Mam 23 lata, na imię Mwila. Urodziłem się na przedmieściach niewielkiego miasteczka Buchi z Zambii. Jestem w Kabwe we wspólnocie Blessed Artemide Zatti. Nowicjat rozpocząłem 10 sierpnia 2021 r. Bardzo cieszy mnie pobyt w zakonie, gdzie zdobywam doświadczenie pracy i czuję się jak w rodzinie. Czytam i rozważam Słowo Boże, medytuję, modlę się z kolegami i w samotności. Lektura konstytucji, nakazów i przepisów rozszerza wiedzę o św. Janie Bosko i Towarzystwie Franciszka Salezego. Uczestniczę w dodatkowych kursach, dzięki czemu mam szansę rozwijać talenty. Poprzez pracę w parafii, centrum młodzieżowym i szkole uczę się rozumieć młodych. Pomimo drobnych trudności, z nadzieją patrzę na dalszą formację zakonną w post-nowicjacie, gdzie większy nacisk kładzie się na edukację i rozwój osobowy.

Pascal

Mam na imię Pascal. Urodziłem się jako 8 z 11 dzieci. Ojciec, wkrótce po moim urodzeniu, przestał pracować. Przenieśliśmy się do Luapula, prowincji na północy Zambii i zamieszkaliśmy w Kashikishi. Rodzice utrzymywali dom z uprawy pola. W 2021 roku mój tata zmarł. Do salezjanów zgłosiłem się 3 lata później.
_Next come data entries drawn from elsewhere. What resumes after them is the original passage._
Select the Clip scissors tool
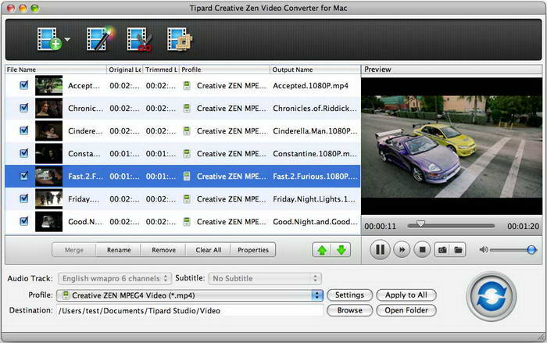 [139, 39]
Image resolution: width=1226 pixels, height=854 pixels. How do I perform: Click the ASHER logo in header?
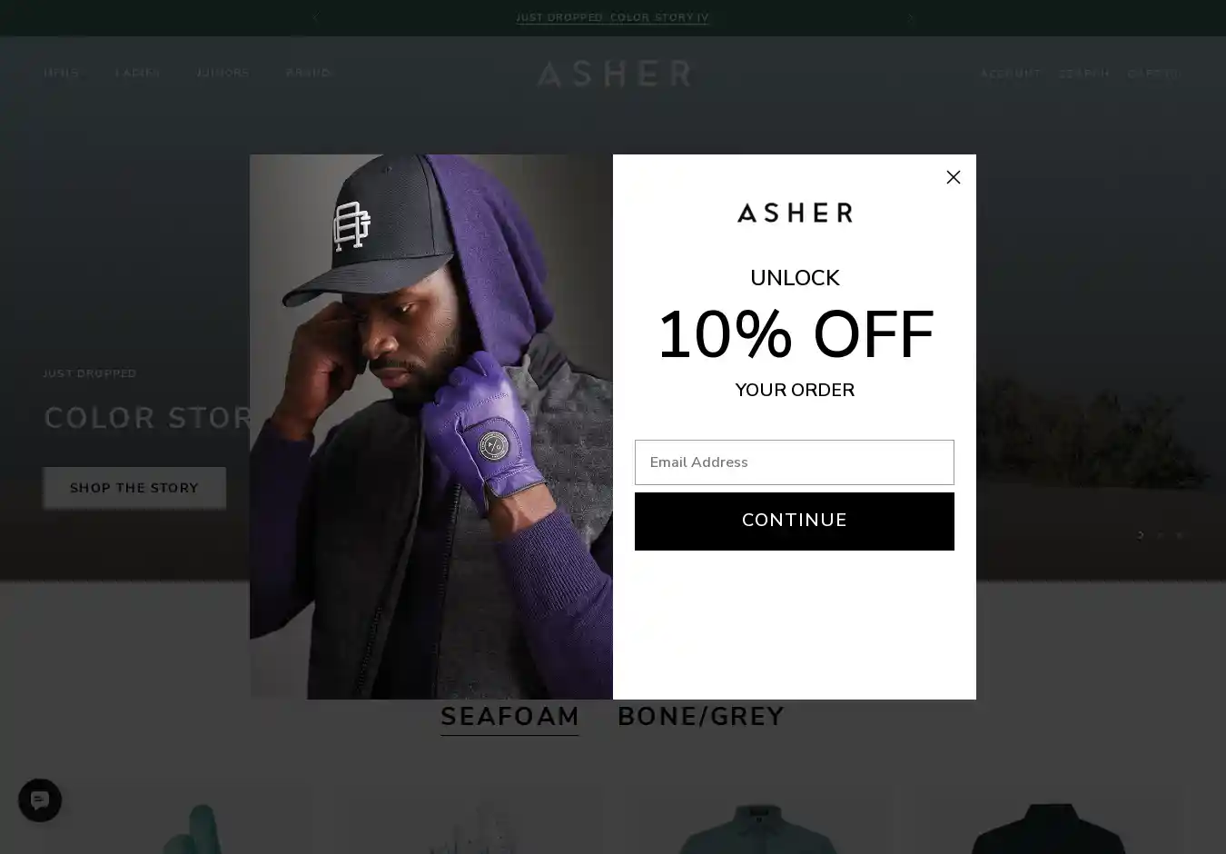(x=613, y=74)
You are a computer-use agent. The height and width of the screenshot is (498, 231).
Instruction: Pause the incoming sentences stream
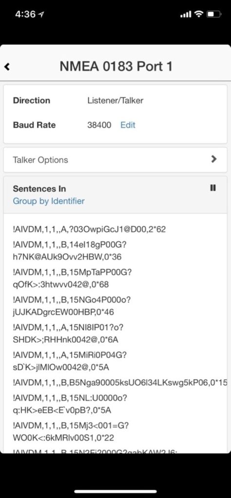(213, 188)
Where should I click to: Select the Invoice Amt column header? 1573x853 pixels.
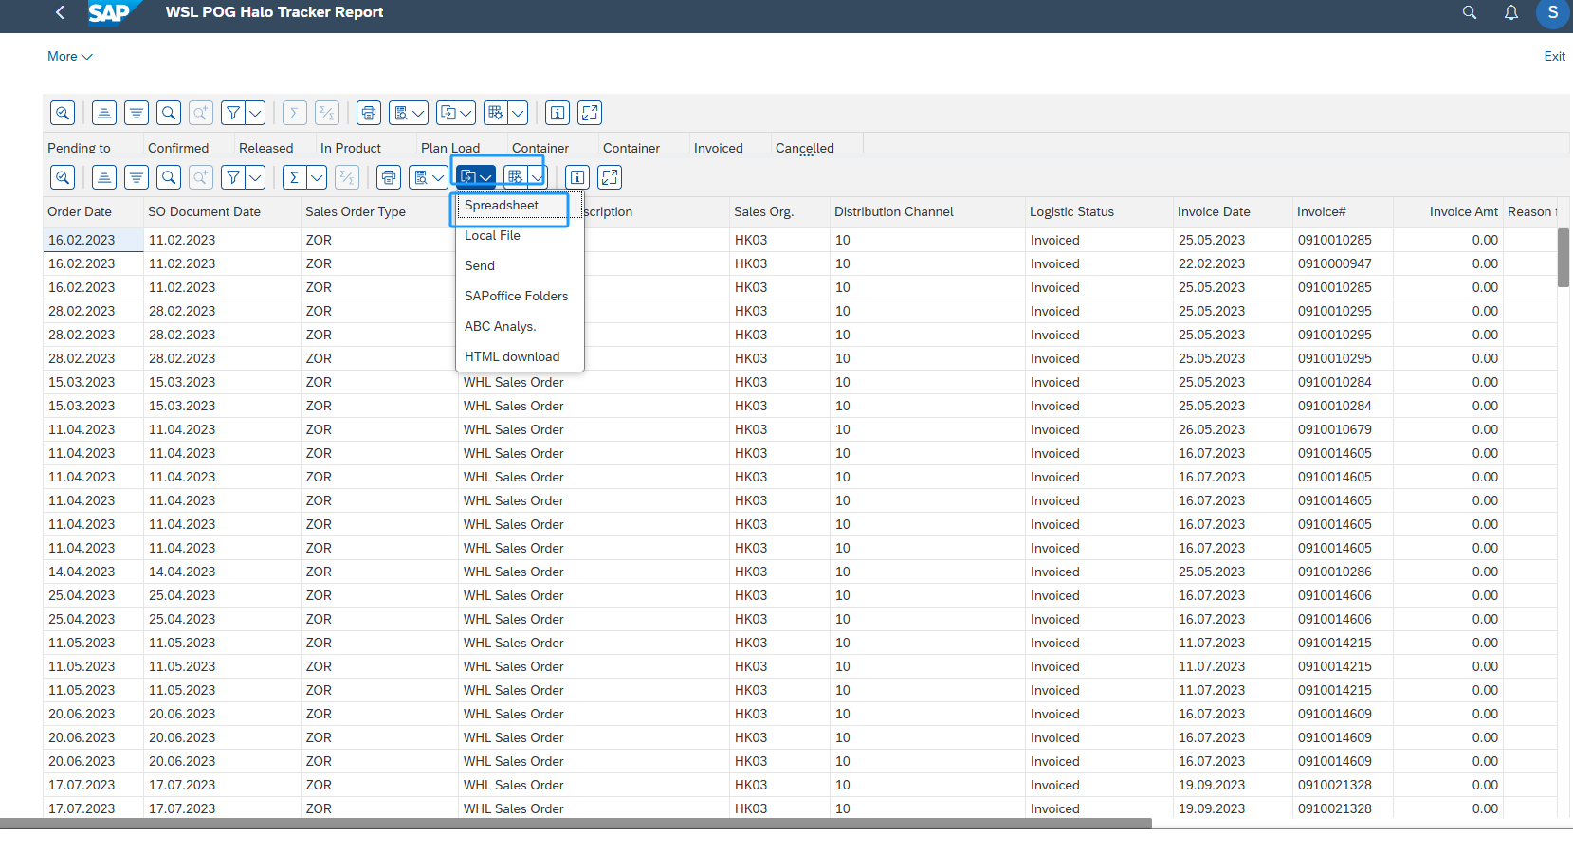click(1463, 211)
Dzięki Waszej opiece obecnie jestem studentem teologii w Nairobi (Kenya).

Francis

Pochodzę z Midlands w środkowym Zimbabwe. 11 lat temu rozpocząłem drogę do kapłaństwa. Obecnie studiuję na I roku teologii w Utume (Kenya). Ufam, że z pomocą Boga i dobrych ludzi zrobię wszystko, by odmienić na lepsze życie narażonych na zranienia i bezbronnych dzieci.